C’est par un jeu de chaises musicales que l’ancien maire de Grenoble et ex-ministre de l’Environnement, candidat aux prochaines élections, va faire son retour au conseil municipal de Grenoble, 25 ans après l’avoir quitté. Il profite des démissions de deux conseillères d’opposition, qui le soutiennent pour 2020.

Maire de Grenoble entre 1983 et 1995, Alain Carignon a tenté à plusieurs reprises un retour sur le devant de la scène. Il est désormais candidat aux municipales de 2020.
Maire de Grenoble entre 1983 et 1995, Alain Carignon a tenté à plusieurs reprises un retour sur le devant de la scène. Il est désormais candidat aux municipales de 2020. © AFP / Jean-Pierre Clatot

C’est un coup de théâtre qui en a fait bondir plus d’un à Grenoble. Alain Carignon, l’ancien maire de la ville entre 1983 et 1995, siégera de nouveau au conseil municipal à partir du 16 décembre. Comme le révèle Le Dauphiné libéré, Alain Carignon, va bénéficier de la démission de deux conseillères d’opposition, qui le soutiennent par ailleurs dans sa candidature pour 2020. Habile tour de passe-passe : mardi soir, l’une de ces conseillères, Nathalie Béranger, a envoyé une lettre recommandée au maire écologiste, Éric Piolle pour lui signifier qu’elle quittait son mandat, raconte le quotidien régional.
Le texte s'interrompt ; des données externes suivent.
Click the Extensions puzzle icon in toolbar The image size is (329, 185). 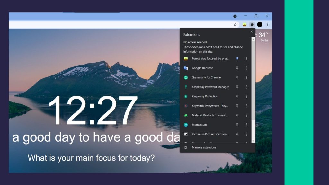coord(252,25)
L’autre élue d’opposition qui devait la remplacer à fait de même, de telle sorte qu’Alain Carignon, en neuvième position sur la liste de droite lors des élections de 2014, remonte et soit en capacité de siéger. Il assistera donc au prochain conseil municipal, dont le principal sujet sera le budget 2020, 25 ans après avoir quitté l'enceinte et avoir été condamné pour corruption, abus de biens sociaux et subornation de témoin, condamnation qui lui a valu de la prison ferme. 

“J’ai toute légitimité pour participer au débat public”

Mais pas question de parler de revanche : contacté par France Inter, le principal intéressé explique qu’il laisse ses “sentiments personnels” de côté, “parce qu’en réalité c’est la situation de la ville qui compte et qu’elle est en crise”, dénonce un maire en poste qui souhaite “éviter de débattre de son bilan et de ses projets”. “Je figurais sur cette liste à laquelle 10 000 Grenoblois ont fait confiance, donc j’ai toute légitimité pour participer au débat public”, ajoute-t-il. 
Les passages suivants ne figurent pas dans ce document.